# What the exercise asks
From the lab addendum, extract the passage between "Creating a file" and "the file deallocated).", inclusive, word for word.

-- Begin Page excerpt --

CMPSCI 377: Operating Systems
Lab 4: File Systems
Due Date: December 13, 2002 23:30
Addendum
December 13: Due to various circumstances, I've decided to reduce
the late penalty for a Saturday turn-in to 3% of your lab grade (from 10%).
Additional days will continue to accumulate at 10%. The absolute last day to
hand-in will be Tuesday (with a penalty of 33% of your lab grade). Also -
if you are handing in late, please update your hand-in directory on a daily
basis so that our robot picks up your latest copy, as it may be better
grade-wise to hand-in an incomplete version of your lab earlier. However -
we will only grade one of these copies and you must tell us which one to grade
(if we do not hear anything, we will grade the first version that you
hand in).
December 12: A couple people have asked about this: creating a
directory using a name that already exists (whether it be a file or a
directory) should result in an exception being raised.
Creating a file using a name that already exists will depend on
whether it is a file or a directory: if a directory, you should raise
an exception; if it is a file, then the file size should be reset to 0
(and any blocks associated with the file deallocated).

-- End Page excerpt --
-- Begin Information shown --

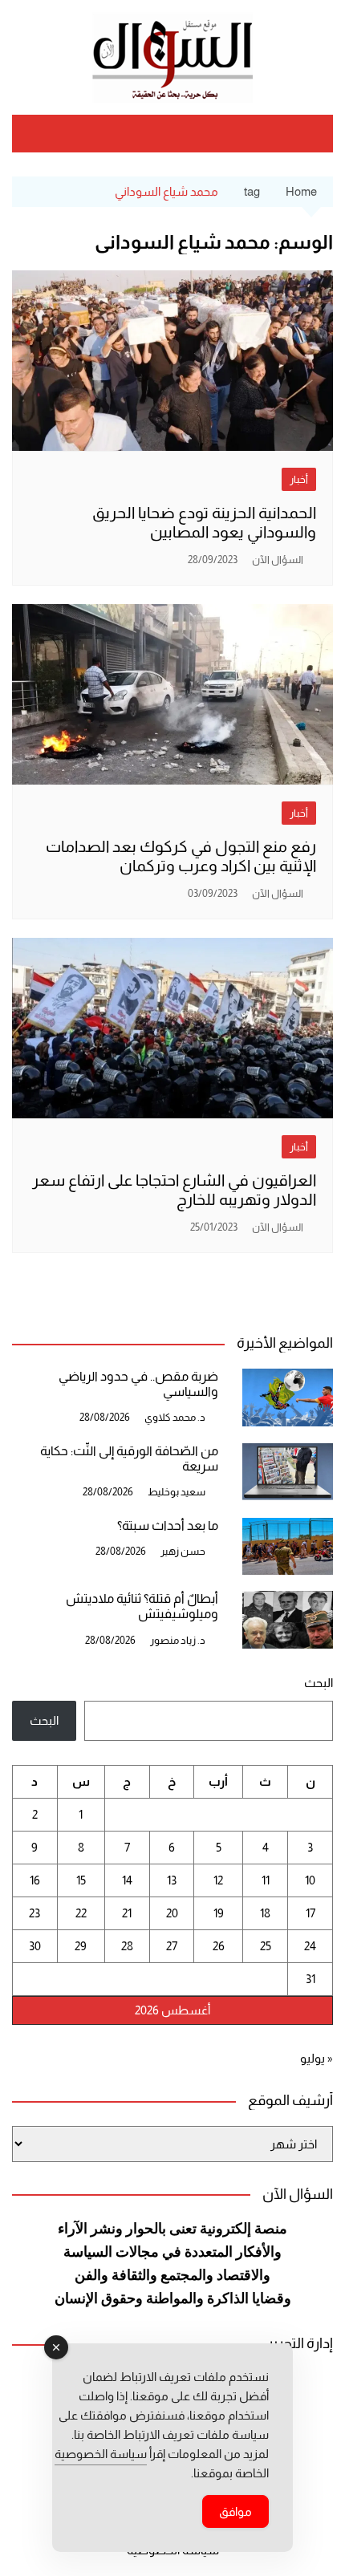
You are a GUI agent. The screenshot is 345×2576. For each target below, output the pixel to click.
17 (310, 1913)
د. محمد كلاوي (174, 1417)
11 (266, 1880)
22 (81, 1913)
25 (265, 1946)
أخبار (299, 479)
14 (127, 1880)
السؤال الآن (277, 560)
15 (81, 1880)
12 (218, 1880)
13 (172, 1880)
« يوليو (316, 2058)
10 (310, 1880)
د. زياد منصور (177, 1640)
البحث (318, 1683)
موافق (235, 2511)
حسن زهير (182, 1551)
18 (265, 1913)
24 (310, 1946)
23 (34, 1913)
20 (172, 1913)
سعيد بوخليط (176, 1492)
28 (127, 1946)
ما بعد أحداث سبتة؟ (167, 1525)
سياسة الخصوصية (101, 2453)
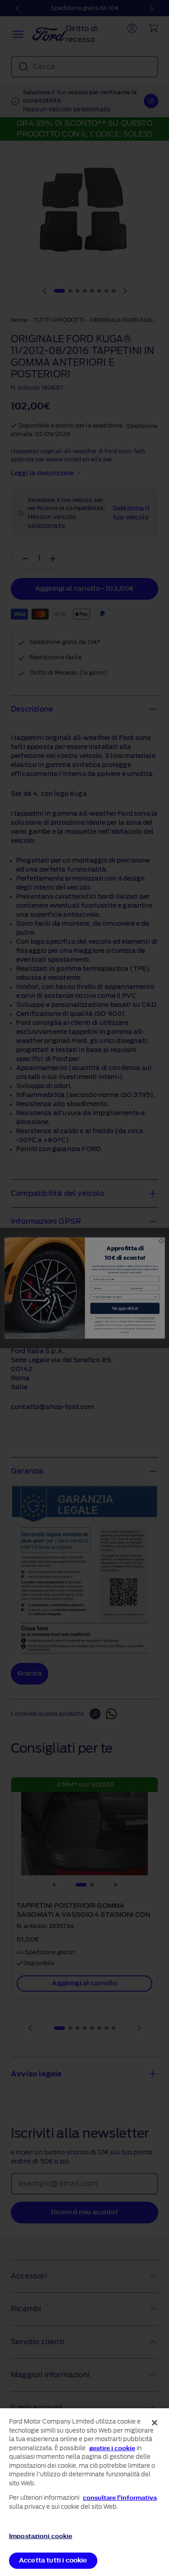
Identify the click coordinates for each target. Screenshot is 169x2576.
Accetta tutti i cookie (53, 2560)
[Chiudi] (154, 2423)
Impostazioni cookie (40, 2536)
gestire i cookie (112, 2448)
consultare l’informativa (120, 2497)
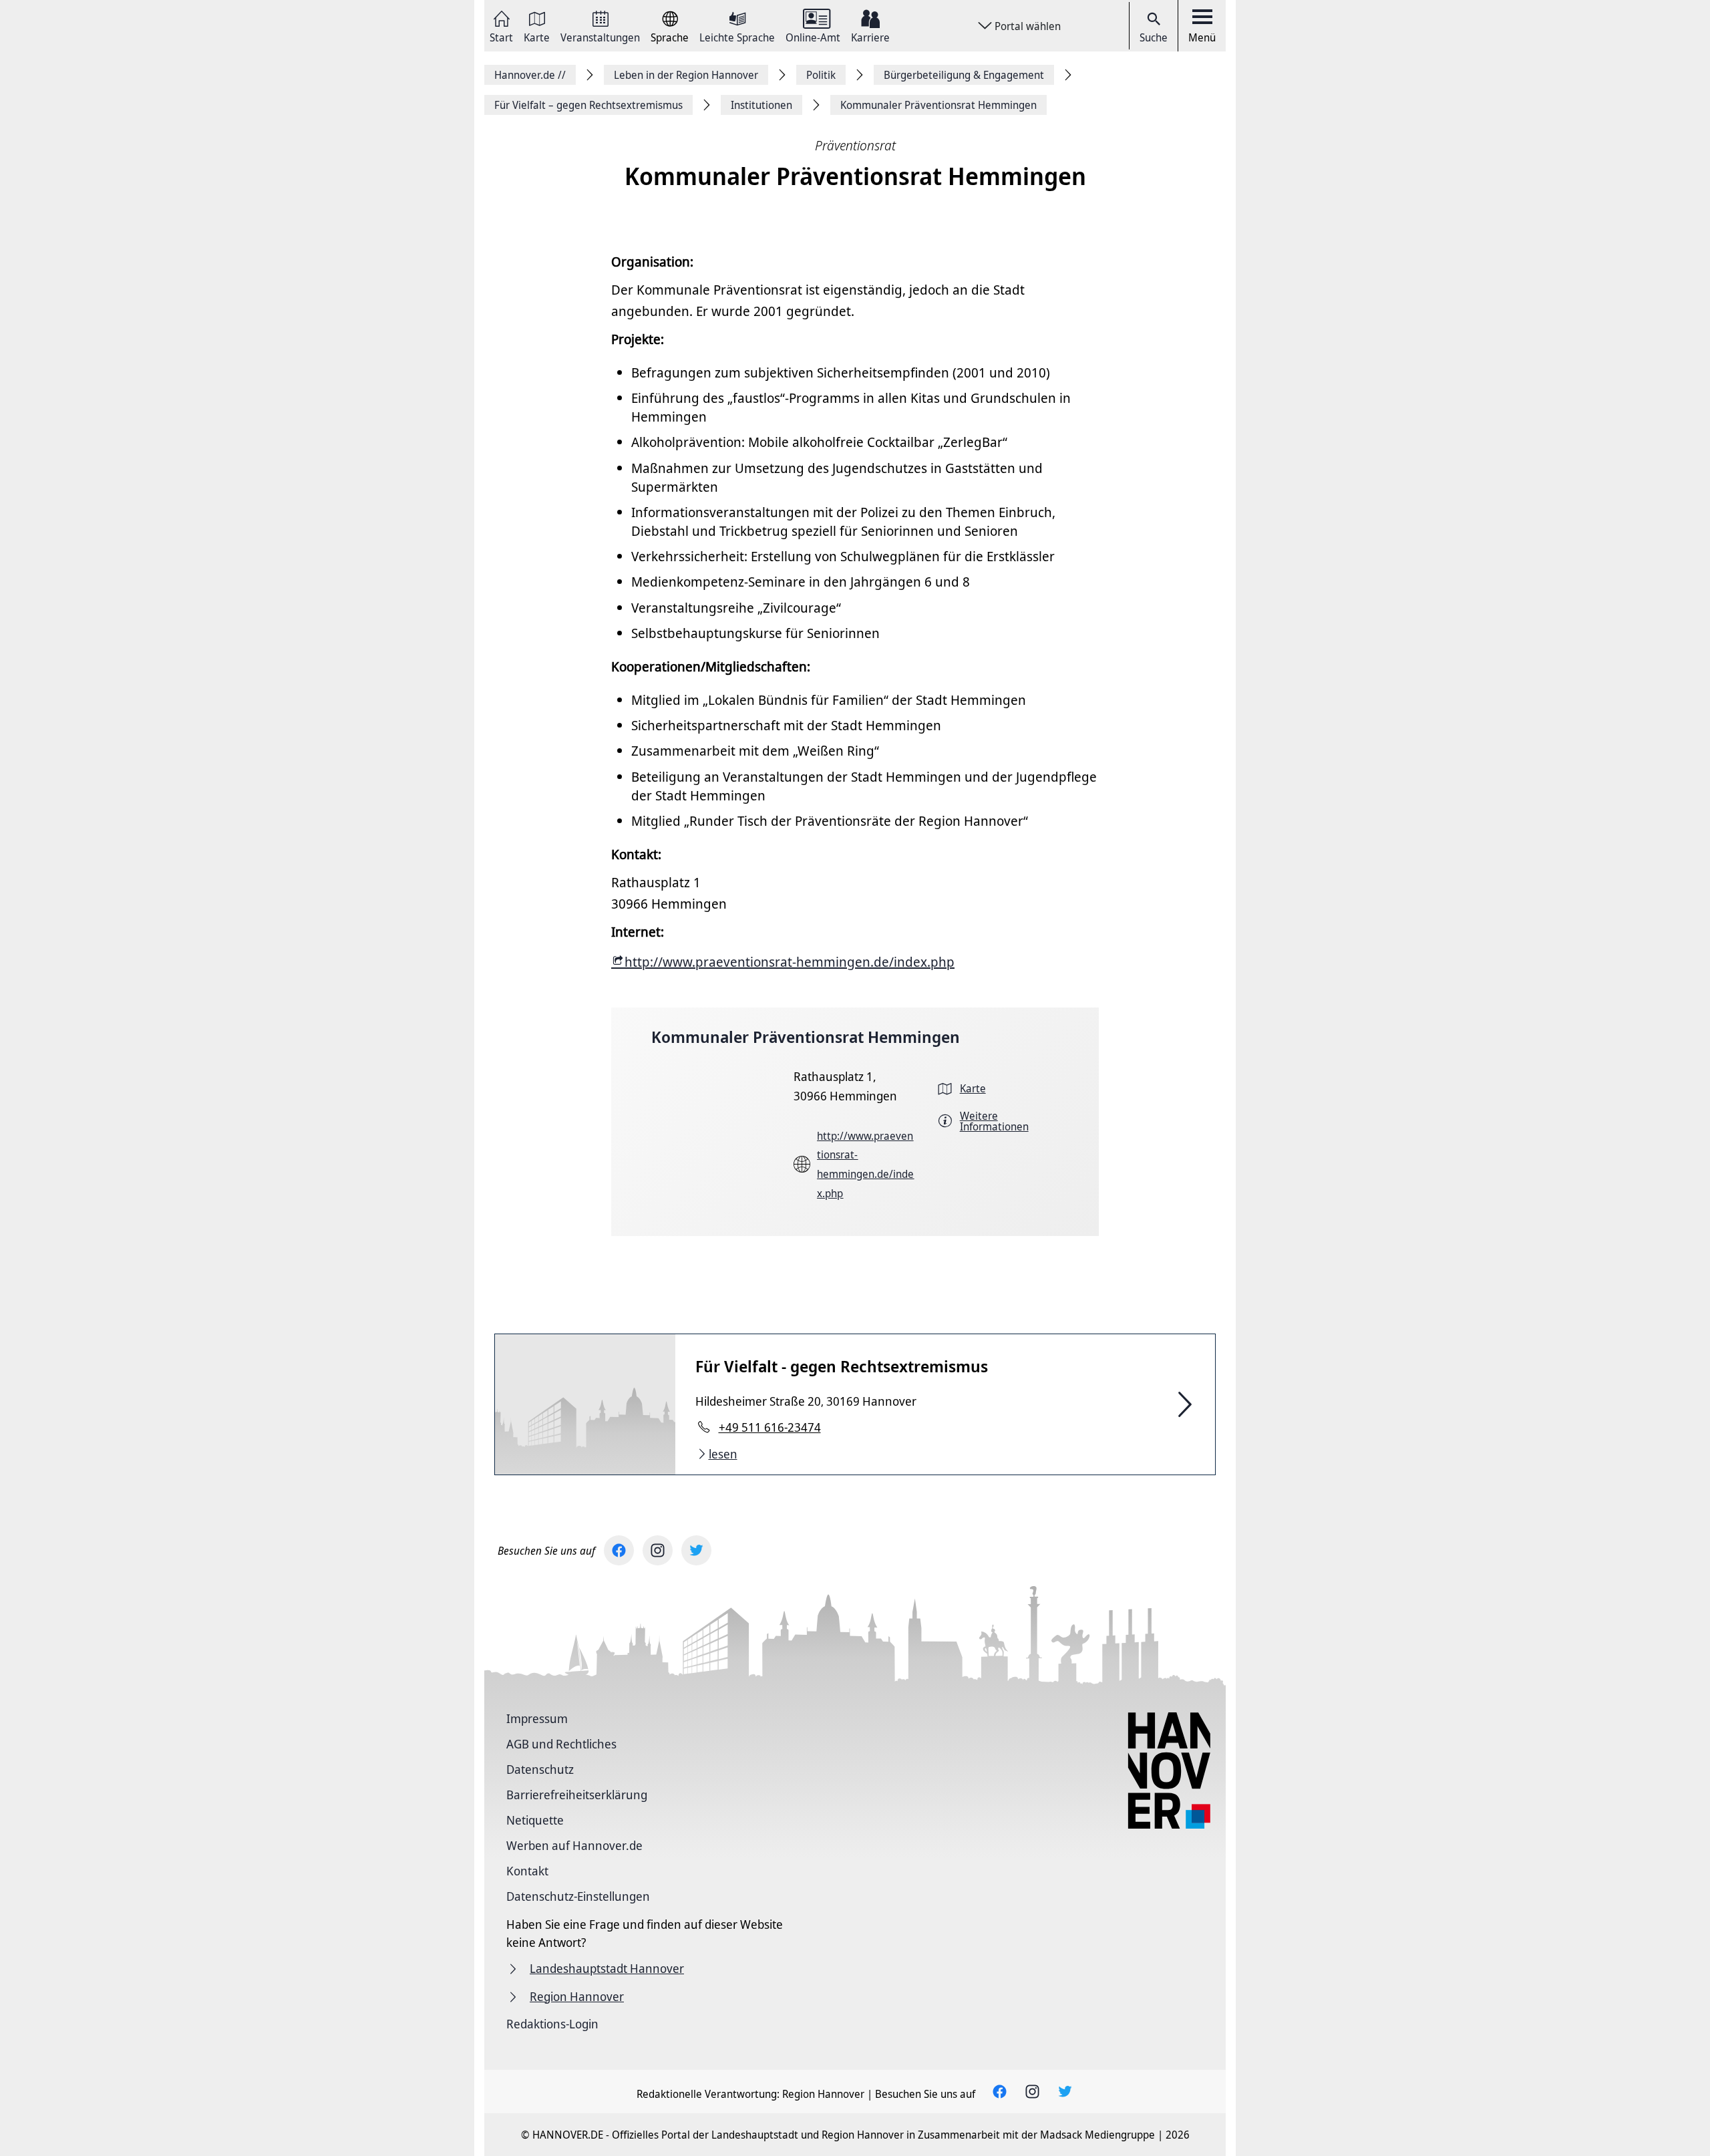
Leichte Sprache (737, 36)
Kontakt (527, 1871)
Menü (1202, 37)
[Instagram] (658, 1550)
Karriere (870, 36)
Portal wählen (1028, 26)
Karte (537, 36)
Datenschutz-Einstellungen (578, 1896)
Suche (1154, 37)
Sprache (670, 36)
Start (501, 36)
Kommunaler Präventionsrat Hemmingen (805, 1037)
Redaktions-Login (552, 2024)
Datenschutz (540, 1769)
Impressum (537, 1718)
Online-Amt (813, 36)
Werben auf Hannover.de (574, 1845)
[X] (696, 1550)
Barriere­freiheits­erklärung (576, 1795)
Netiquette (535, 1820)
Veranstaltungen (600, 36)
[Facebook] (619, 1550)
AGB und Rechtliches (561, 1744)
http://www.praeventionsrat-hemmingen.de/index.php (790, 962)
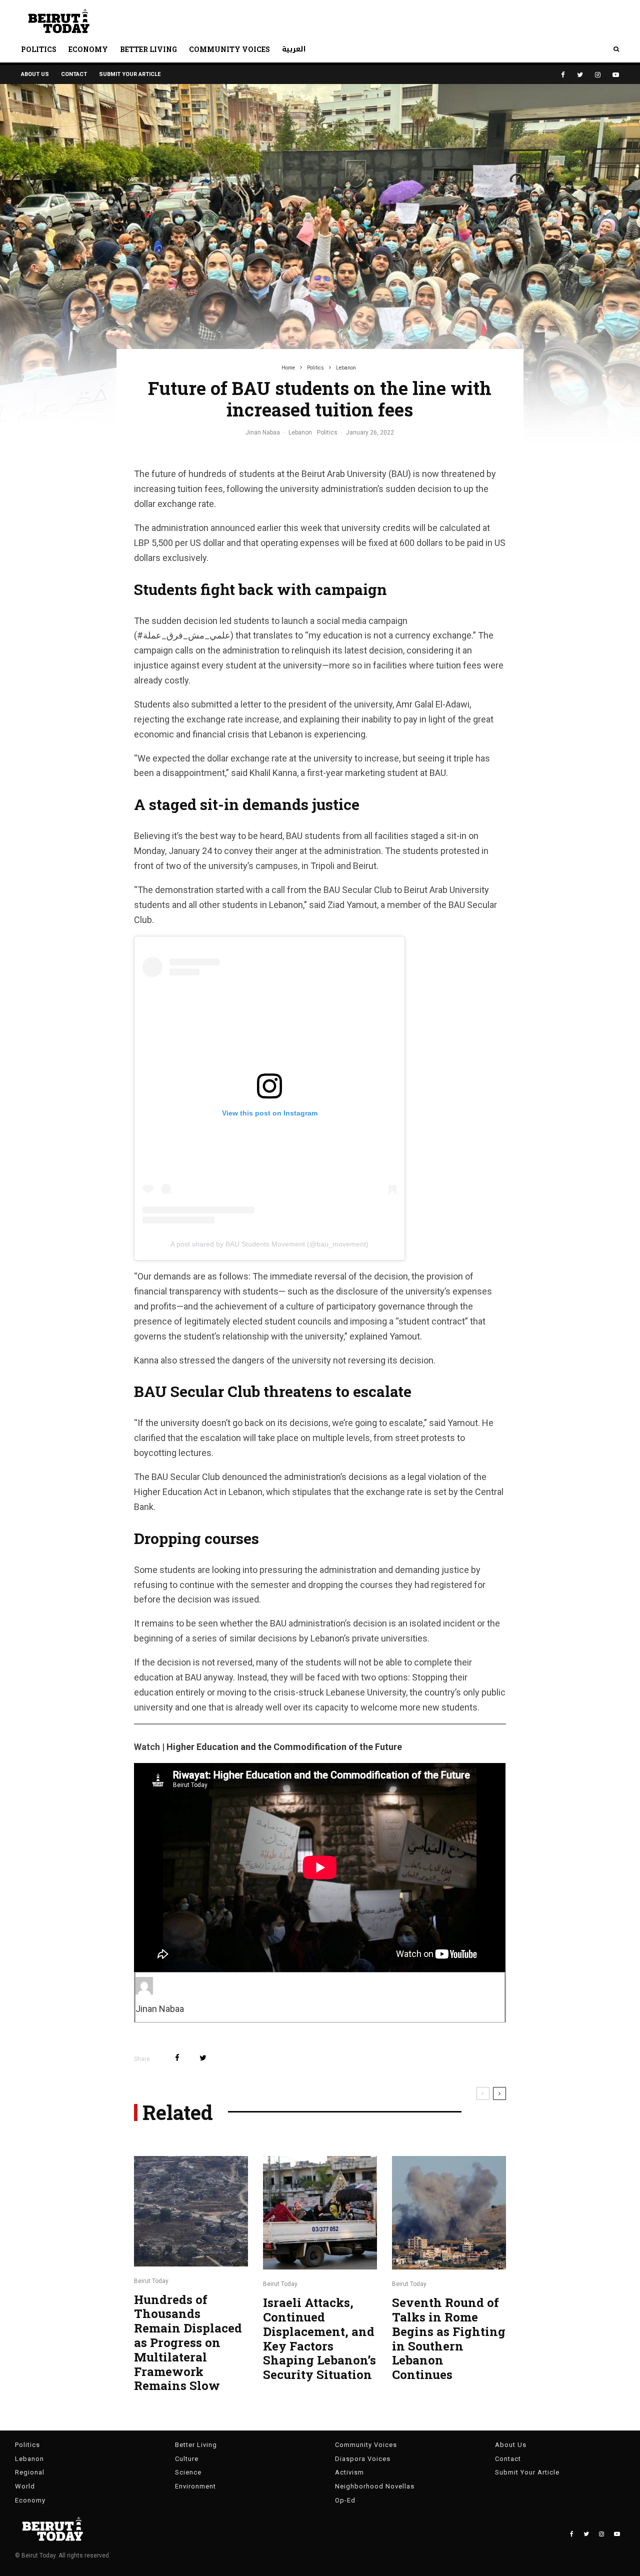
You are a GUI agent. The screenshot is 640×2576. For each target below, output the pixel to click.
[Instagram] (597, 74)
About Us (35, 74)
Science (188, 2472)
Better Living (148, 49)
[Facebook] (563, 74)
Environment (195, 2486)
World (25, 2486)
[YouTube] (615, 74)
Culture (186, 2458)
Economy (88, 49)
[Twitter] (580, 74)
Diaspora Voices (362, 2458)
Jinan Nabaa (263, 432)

-- End Information shown --

# Output of the exercise
Creating a file using a name that already exists will depend on
whether it is a file or a directory: if a directory, you should raise
an exception; if it is a file, then the file size should be reset to 0
(and any blocks associated with the file deallocated).